_Work item:_
Give the data below again exactly as written, without its pictures.

_Task material:_
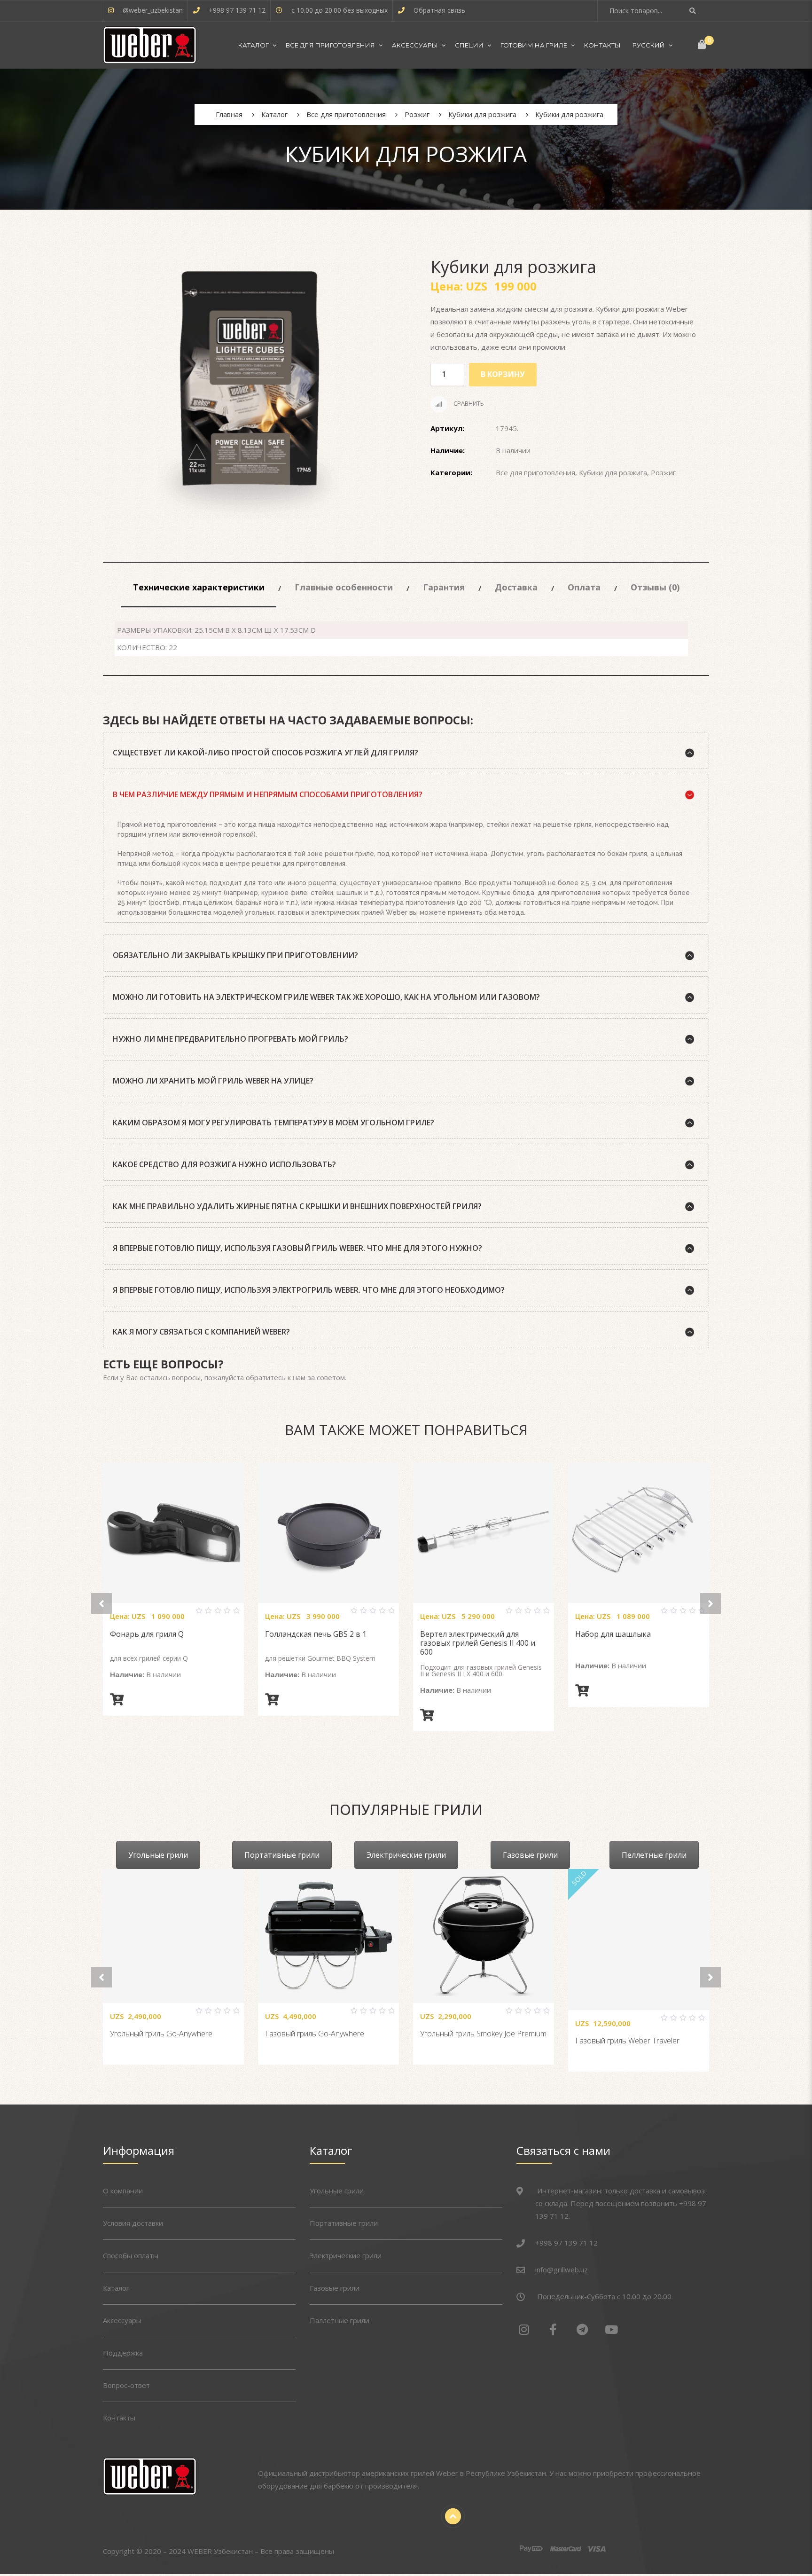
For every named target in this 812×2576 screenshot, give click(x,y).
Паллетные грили (339, 2320)
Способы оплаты (130, 2255)
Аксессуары (415, 45)
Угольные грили (158, 1855)
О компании (123, 2190)
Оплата (584, 587)
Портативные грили (282, 1855)
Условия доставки (133, 2223)
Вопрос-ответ (126, 2385)
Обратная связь (439, 10)
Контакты (602, 45)
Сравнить (468, 403)
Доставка (516, 587)
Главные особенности (344, 587)
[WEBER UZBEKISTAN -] (149, 45)
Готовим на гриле (533, 45)
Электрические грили (406, 1855)
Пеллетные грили (654, 1855)
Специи (469, 45)
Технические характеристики (199, 587)
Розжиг (663, 472)
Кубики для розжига (613, 472)
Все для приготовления (330, 45)
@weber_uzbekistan (153, 10)
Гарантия (444, 587)
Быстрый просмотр (184, 1614)
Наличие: (447, 450)
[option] (248, 395)
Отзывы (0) (655, 587)
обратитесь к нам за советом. (296, 1377)
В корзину (503, 374)
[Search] (693, 10)
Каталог (253, 45)
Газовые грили (530, 1855)
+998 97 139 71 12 (237, 10)
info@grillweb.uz (561, 2269)
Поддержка (123, 2352)
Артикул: (447, 428)
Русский (648, 45)
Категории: (451, 472)
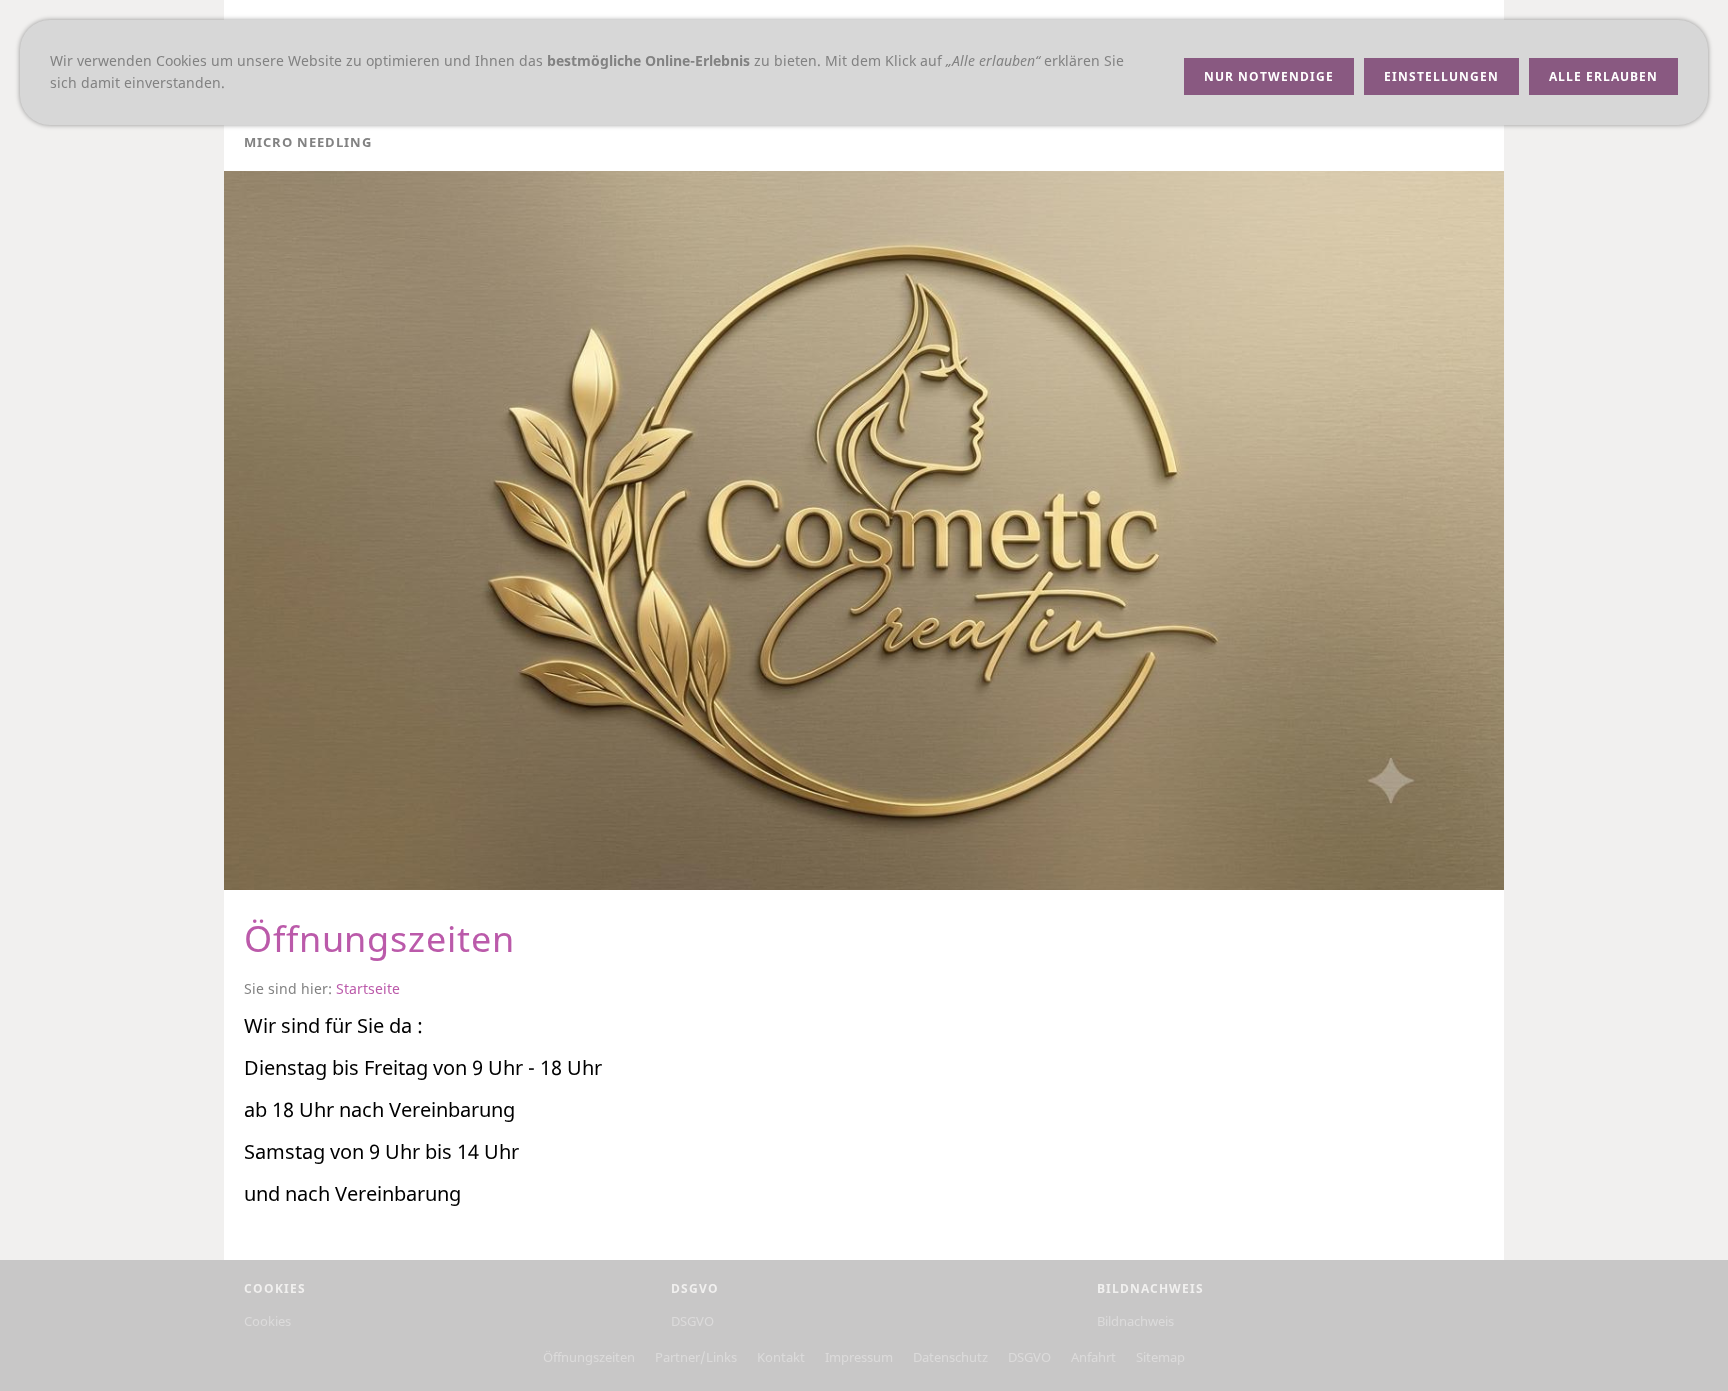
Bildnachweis (1135, 1321)
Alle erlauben (1603, 76)
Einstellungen (1441, 76)
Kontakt (781, 1357)
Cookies (267, 1321)
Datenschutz (950, 1357)
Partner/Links (696, 1357)
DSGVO (692, 1321)
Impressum (859, 1357)
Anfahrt (1093, 1357)
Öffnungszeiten (589, 1357)
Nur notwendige (1269, 76)
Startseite (368, 988)
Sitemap (1160, 1357)
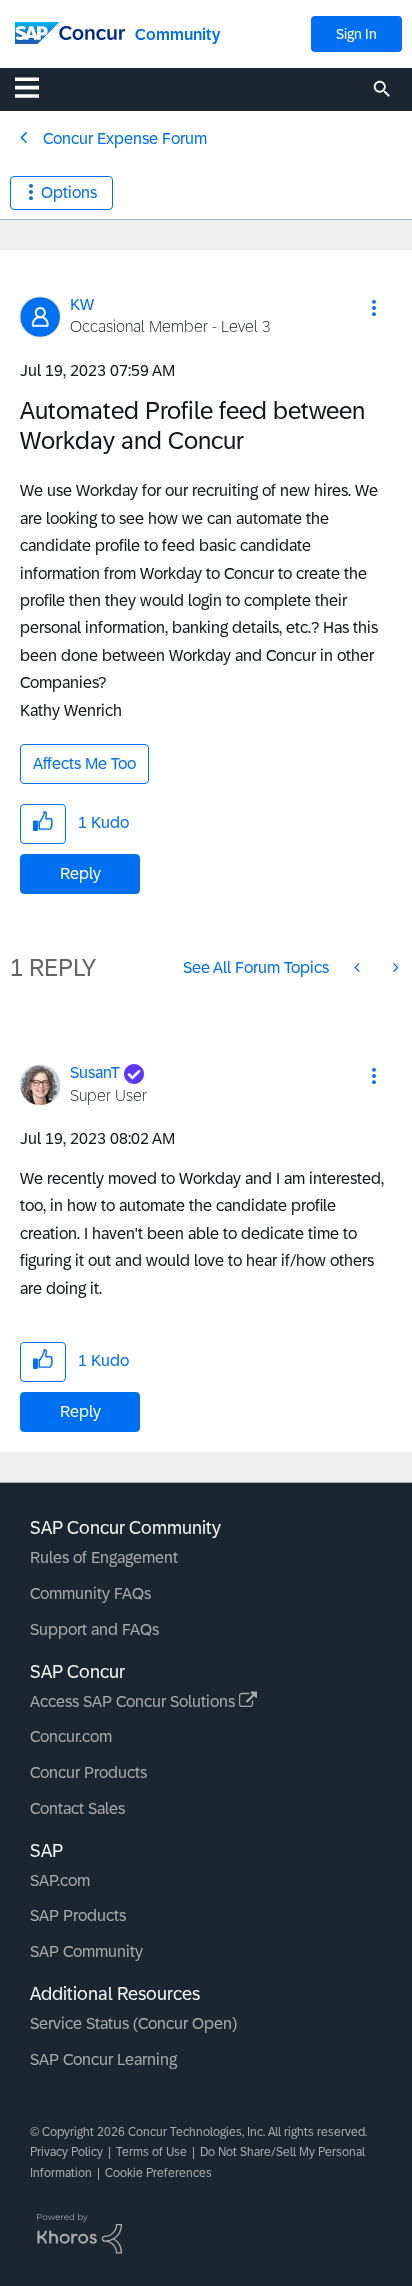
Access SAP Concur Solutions (134, 1701)
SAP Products (78, 1915)
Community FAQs (90, 1593)
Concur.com (71, 1736)
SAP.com (60, 1880)
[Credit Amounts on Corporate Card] (359, 967)
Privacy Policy (66, 2152)
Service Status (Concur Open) (133, 2023)
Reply (80, 873)
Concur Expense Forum (125, 138)
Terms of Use (151, 2152)
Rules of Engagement (104, 1557)
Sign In (356, 34)
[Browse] (37, 87)
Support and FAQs (94, 1629)
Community (177, 34)
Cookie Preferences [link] (158, 2173)
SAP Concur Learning (103, 2059)
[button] (374, 308)
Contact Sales (77, 1808)
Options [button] (69, 192)
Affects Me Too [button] (84, 763)
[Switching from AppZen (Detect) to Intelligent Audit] (394, 967)
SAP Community (86, 1951)
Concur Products (88, 1772)
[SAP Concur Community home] (70, 31)
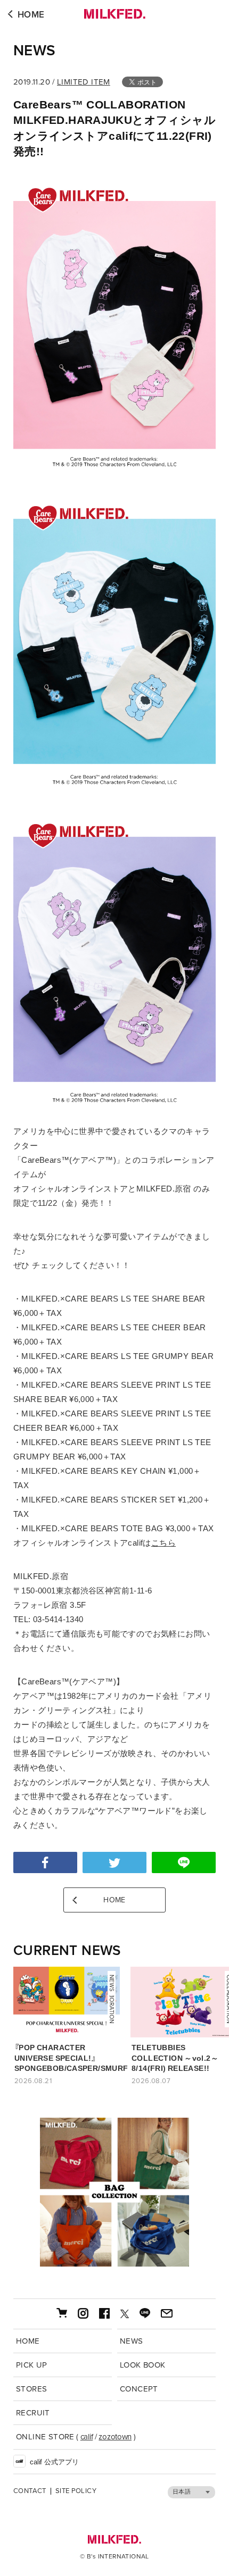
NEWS (34, 50)
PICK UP (31, 2365)
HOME (31, 14)
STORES (31, 2389)
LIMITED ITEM (83, 82)
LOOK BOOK (143, 2365)
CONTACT (29, 2491)
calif (86, 2436)
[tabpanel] (114, 2192)
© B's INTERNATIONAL (114, 2556)
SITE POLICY (75, 2491)
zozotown (115, 2436)
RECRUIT (33, 2413)
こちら (163, 1542)
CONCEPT (139, 2389)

_Output of the exercise:_
For every named target in this 812×2576 screenshot, give click(x,y).
Паллетные грили (339, 2320)
Способы оплаты (130, 2255)
Аксессуары (415, 45)
Угольные грили (158, 1855)
О компании (123, 2190)
Оплата (584, 587)
Портативные грили (282, 1855)
Условия доставки (133, 2223)
Вопрос-ответ (126, 2385)
Обратная связь (439, 10)
Контакты (602, 45)
Сравнить (468, 403)
Доставка (516, 587)
Главные особенности (344, 587)
[WEBER UZBEKISTAN -] (149, 45)
Готовим на гриле (533, 45)
Электрические грили (406, 1855)
Пеллетные грили (654, 1855)
Специи (469, 45)
Технические характеристики (199, 587)
Розжиг (663, 472)
Кубики для розжига (613, 472)
Все для приготовления (330, 45)
@weber_uzbekistan (153, 10)
Гарантия (444, 587)
Быстрый просмотр (184, 1614)
Наличие: (447, 450)
[option] (248, 395)
Отзывы (0) (655, 587)
обратитесь к нам за советом. (296, 1377)
В корзину (503, 374)
[Search] (693, 10)
Каталог (253, 45)
Газовые грили (530, 1855)
+998 97 139 71 12 (237, 10)
info@grillweb.uz (561, 2269)
Поддержка (123, 2352)
Артикул: (447, 428)
Русский (648, 45)
Категории: (451, 472)
Bildnachweis (1135, 1321)
Alle erlauben (1603, 76)
Einstellungen (1441, 76)
Kontakt (781, 1357)
Cookies (267, 1321)
Datenschutz (950, 1357)
Partner/Links (696, 1357)
DSGVO (692, 1321)
Impressum (859, 1357)
Anfahrt (1093, 1357)
Öffnungszeiten (589, 1357)
Nur notwendige (1269, 76)
Startseite (368, 988)
Sitemap (1160, 1357)
Access SAP Concur Solutions (134, 1701)
SAP Products (78, 1915)
Community FAQs (90, 1593)
Concur.com (71, 1736)
SAP.com (60, 1880)
[Credit Amounts on Corporate Card] (359, 967)
Privacy Policy (66, 2152)
Service Status (Concur Open) (133, 2023)
Reply (80, 873)
Concur Expense Forum (125, 138)
Terms of Use (151, 2152)
Rules of Engagement (104, 1557)
Sign In (356, 34)
[Browse] (37, 87)
Support and FAQs (94, 1629)
Community (177, 34)
Cookie Preferences [link] (158, 2173)
SAP Concur Learning (103, 2059)
[button] (374, 308)
Contact Sales (77, 1808)
Options [button] (69, 192)
Affects Me Too [button] (84, 763)
[Switching from AppZen (Detect) to Intelligent Audit] (394, 967)
SAP Community (86, 1951)
Concur Products (88, 1772)
[SAP Concur Community home] (70, 31)
NEWS (34, 50)
PICK UP (31, 2365)
HOME (31, 14)
STORES (31, 2389)
LIMITED ITEM (83, 82)
LOOK BOOK (143, 2365)
CONTACT (29, 2491)
calif (86, 2436)
[tabpanel] (114, 2192)
© B's INTERNATIONAL (114, 2556)
SITE POLICY (75, 2491)
zozotown (115, 2436)
RECRUIT (33, 2413)
こちら (163, 1542)
CONCEPT (139, 2389)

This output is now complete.